Methods: This retrospective study included 34 patients with moderate-to-severe OSA who underwent polysomnography using pulse transit time pre-CPAP therapy and 3–6 months post-CPAP therapy. We investigated NBP and the frequency of NBPFs in REM and non-REM sleep, as well as changes in NBPFpatterns post-CPAP therapy.
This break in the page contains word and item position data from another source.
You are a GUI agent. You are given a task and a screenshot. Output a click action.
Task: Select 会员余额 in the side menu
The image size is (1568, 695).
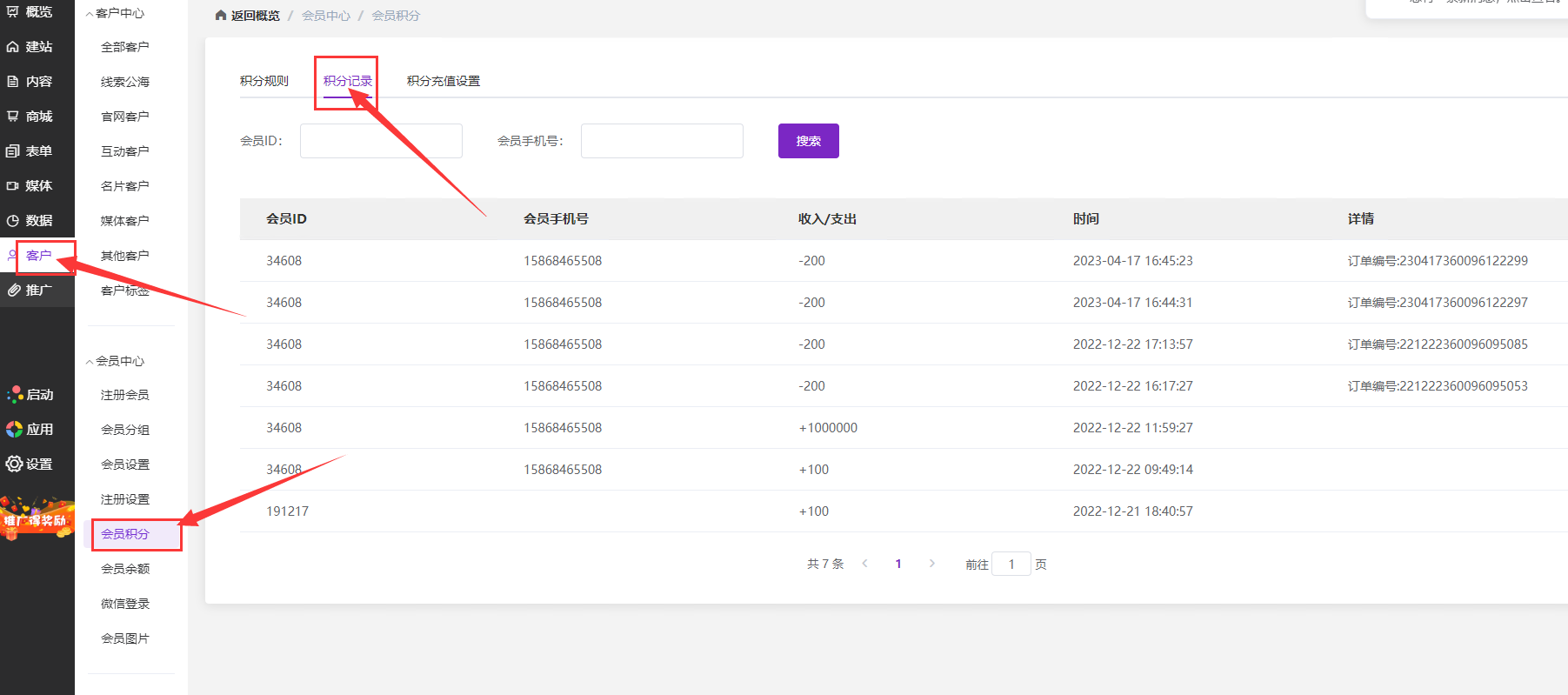[x=125, y=569]
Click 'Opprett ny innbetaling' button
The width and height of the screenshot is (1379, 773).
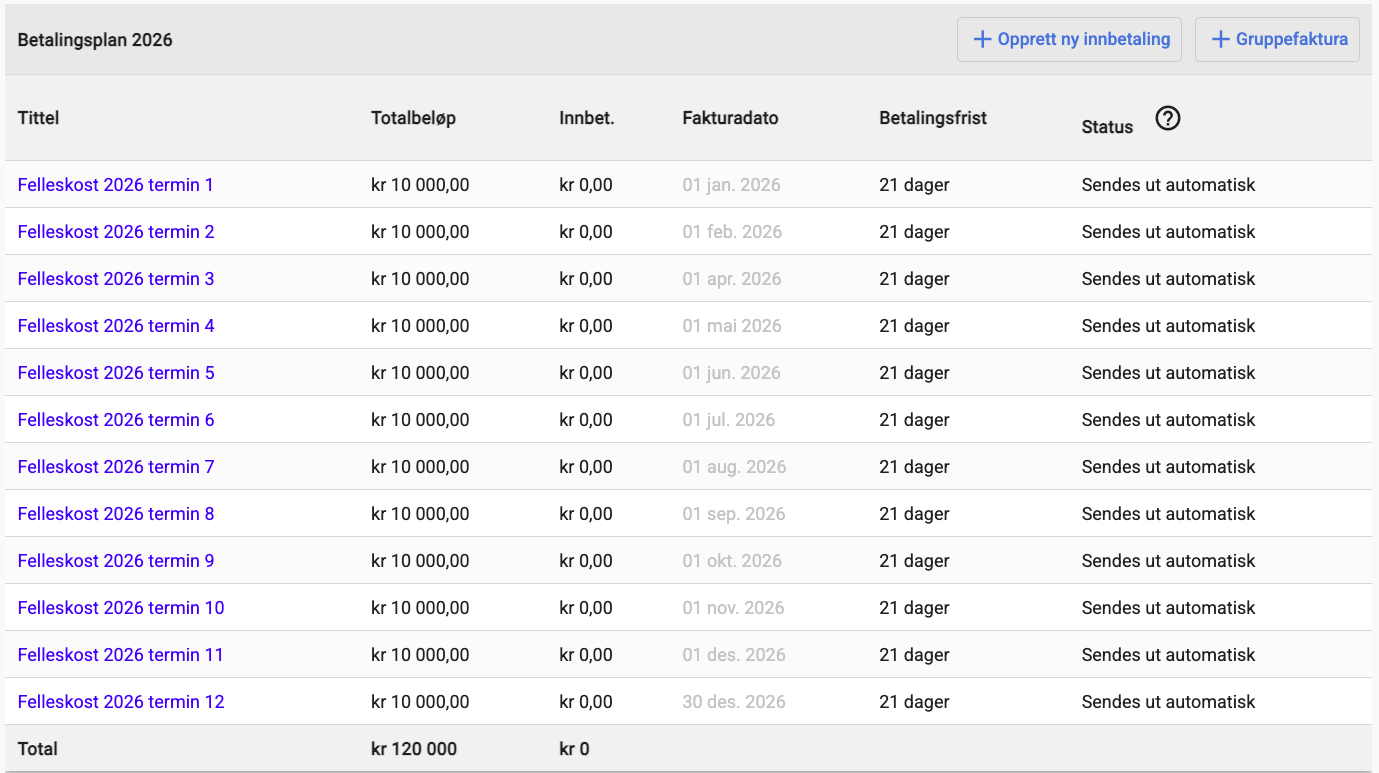(1069, 40)
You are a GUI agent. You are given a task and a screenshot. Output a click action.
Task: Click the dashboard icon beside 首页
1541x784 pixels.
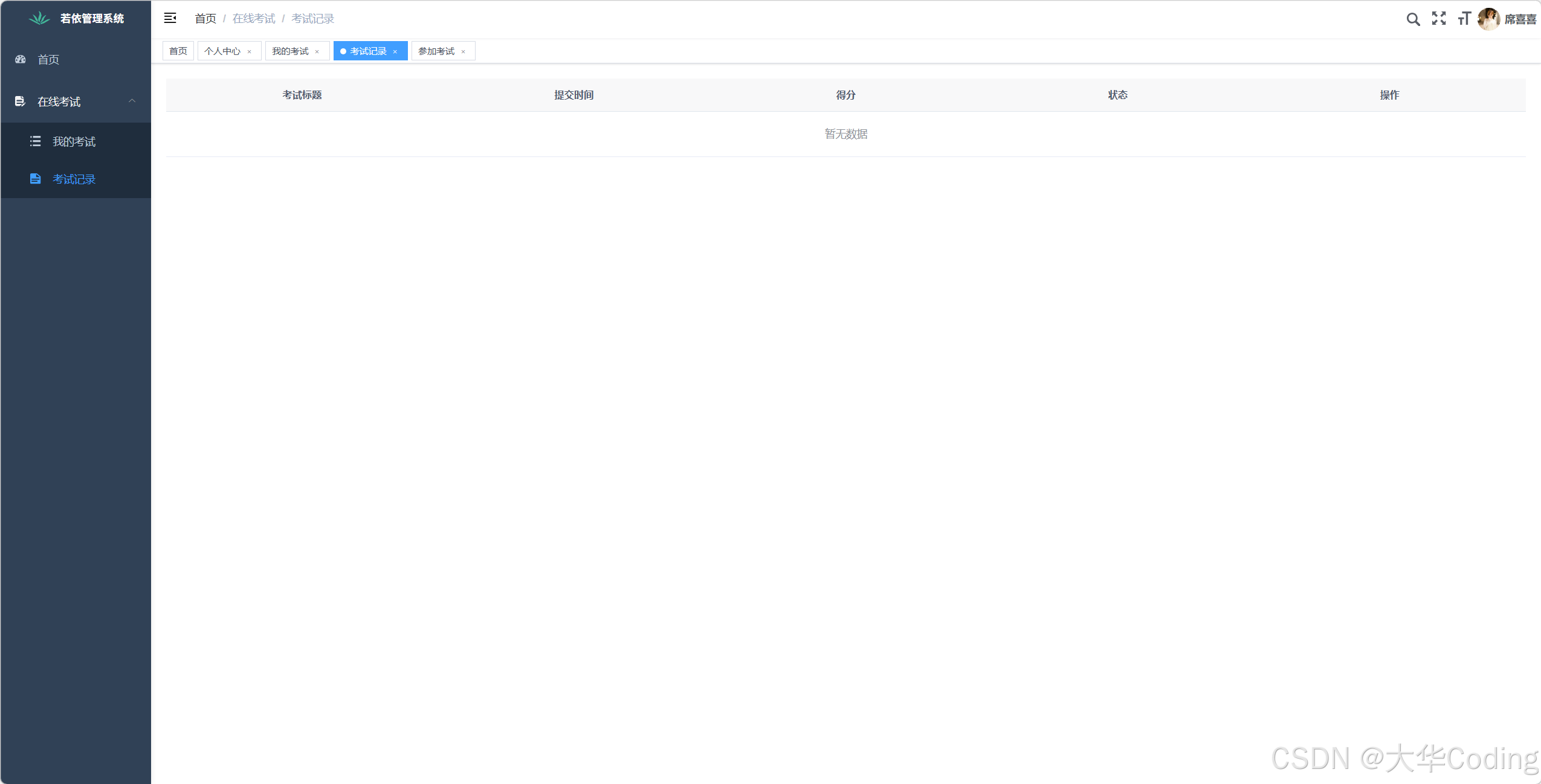(21, 59)
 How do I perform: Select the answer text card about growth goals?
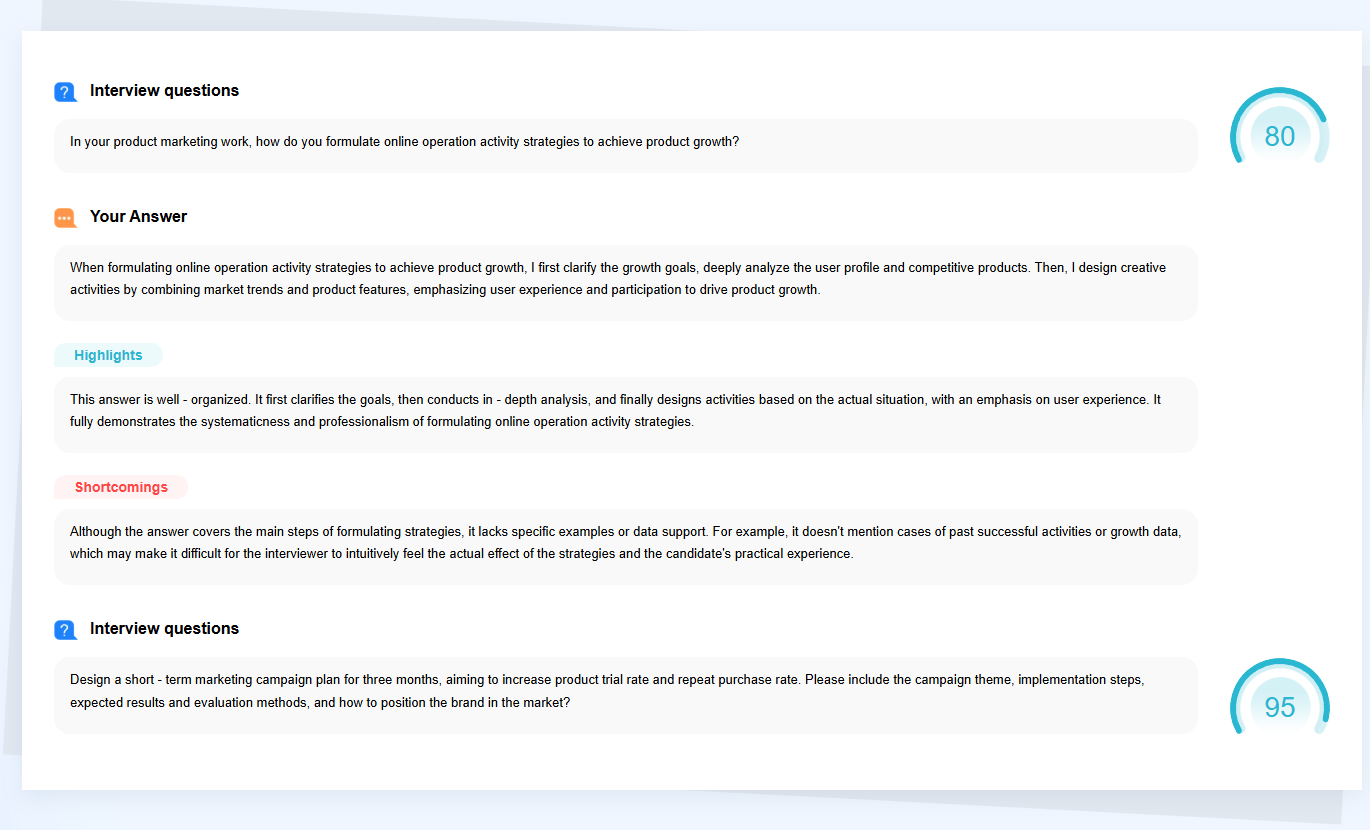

Results: The apnea-hypopnea index (AHI), arousal index, systolic NBP, diastolic NBP, diurnal systolic BP (SBP), diastolic BP (DBP), and frequency of NBPFs in REM and non-REM sleep were significantly reduced post-CPAP therapy (all p < 0.01). A higher pre-CPAP AHI was associated with a reduction in diurnal SBP, systolic NBP, and NBPFs post-CPAP (r = 0.32, p = 0.028; r = 0.40, p = 0.019; and r = 0.51, p = 0.002; respectively). However, 58.8% of the patients showed no NBPF pattern change with CPAP therapy.
Conclusion: In REM and non-REM sleep, almost all sleep-related parameters, NBP, and frequency of NBPFs significantly improved post-CPAP therapy, whereas NBPF patterns showed varying changes 3–6 months post-CPAP therapy. These results suggest that factors other than OSA influence NBPF pattern changes.